Líneas de datos

──────

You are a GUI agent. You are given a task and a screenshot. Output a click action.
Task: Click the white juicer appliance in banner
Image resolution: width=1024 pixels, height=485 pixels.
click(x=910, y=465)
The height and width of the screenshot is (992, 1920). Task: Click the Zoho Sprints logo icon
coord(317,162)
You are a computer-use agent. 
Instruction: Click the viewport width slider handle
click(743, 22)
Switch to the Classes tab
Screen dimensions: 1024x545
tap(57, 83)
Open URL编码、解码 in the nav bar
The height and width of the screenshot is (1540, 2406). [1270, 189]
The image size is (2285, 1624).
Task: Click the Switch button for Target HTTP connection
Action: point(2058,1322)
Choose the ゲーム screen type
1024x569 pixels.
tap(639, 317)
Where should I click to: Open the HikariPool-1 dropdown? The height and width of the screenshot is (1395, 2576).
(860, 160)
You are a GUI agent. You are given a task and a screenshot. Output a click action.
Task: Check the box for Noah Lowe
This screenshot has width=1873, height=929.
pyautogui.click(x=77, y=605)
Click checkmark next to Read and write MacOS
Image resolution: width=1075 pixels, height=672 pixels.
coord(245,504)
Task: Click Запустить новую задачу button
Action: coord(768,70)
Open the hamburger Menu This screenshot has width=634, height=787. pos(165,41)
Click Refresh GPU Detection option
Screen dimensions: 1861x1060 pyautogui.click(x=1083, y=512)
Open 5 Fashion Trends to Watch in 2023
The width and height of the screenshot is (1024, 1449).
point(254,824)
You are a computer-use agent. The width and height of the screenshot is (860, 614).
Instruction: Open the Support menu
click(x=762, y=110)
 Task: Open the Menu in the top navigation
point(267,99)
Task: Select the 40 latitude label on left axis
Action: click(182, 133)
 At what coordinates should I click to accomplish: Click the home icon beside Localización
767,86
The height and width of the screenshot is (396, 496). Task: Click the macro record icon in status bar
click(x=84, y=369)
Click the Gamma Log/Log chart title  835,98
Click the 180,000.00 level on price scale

──────

Tarea a realizar. Reproduce sin ningún cambio todas las líneas del material anterior, de la primera a la última.

Respuesta del ejercicio.
You are a GUI agent. You are given a task and a screenshot. Output a click action.
Task: Click the white juicer appliance in banner
Image resolution: width=1024 pixels, height=485 pixels.
click(x=910, y=465)
The height and width of the screenshot is (992, 1920). Task: Click the Zoho Sprints logo icon
coord(317,162)
You are a computer-use agent. 
Instruction: Click the viewport width slider handle
click(743, 22)
Switch to the Classes tab
Screen dimensions: 1024x545
tap(57, 83)
Open URL编码、解码 in the nav bar
The height and width of the screenshot is (1540, 2406). [1270, 189]
The image size is (2285, 1624).
Task: Click the Switch button for Target HTTP connection
Action: point(2058,1322)
Choose the ゲーム screen type
1024x569 pixels.
tap(639, 317)
Where should I click to: Open the HikariPool-1 dropdown? The height and width of the screenshot is (1395, 2576).
(860, 160)
You are a GUI agent. You are given a task and a screenshot. Output a click action.
Task: Check the box for Noah Lowe
This screenshot has width=1873, height=929.
pyautogui.click(x=77, y=605)
Click checkmark next to Read and write MacOS
Image resolution: width=1075 pixels, height=672 pixels.
coord(245,504)
Task: Click Запустить новую задачу button
Action: coord(768,70)
Open the hamburger Menu This screenshot has width=634, height=787. pos(165,41)
Click Refresh GPU Detection option
Screen dimensions: 1861x1060 pyautogui.click(x=1083, y=512)
Open 5 Fashion Trends to Watch in 2023
The width and height of the screenshot is (1024, 1449).
point(254,824)
You are a computer-use agent. The width and height of the screenshot is (860, 614).
Instruction: Open the Support menu
click(x=762, y=110)
 Task: Open the Menu in the top navigation
point(267,99)
Task: Select the 40 latitude label on left axis
Action: click(182, 133)
 At what coordinates should I click to accomplish: Click the home icon beside Localización
767,86
The height and width of the screenshot is (396, 496). Task: Click the macro record icon in status bar
click(x=84, y=369)
Click the Gamma Log/Log chart title  835,98
Click the 180,000.00 level on price scale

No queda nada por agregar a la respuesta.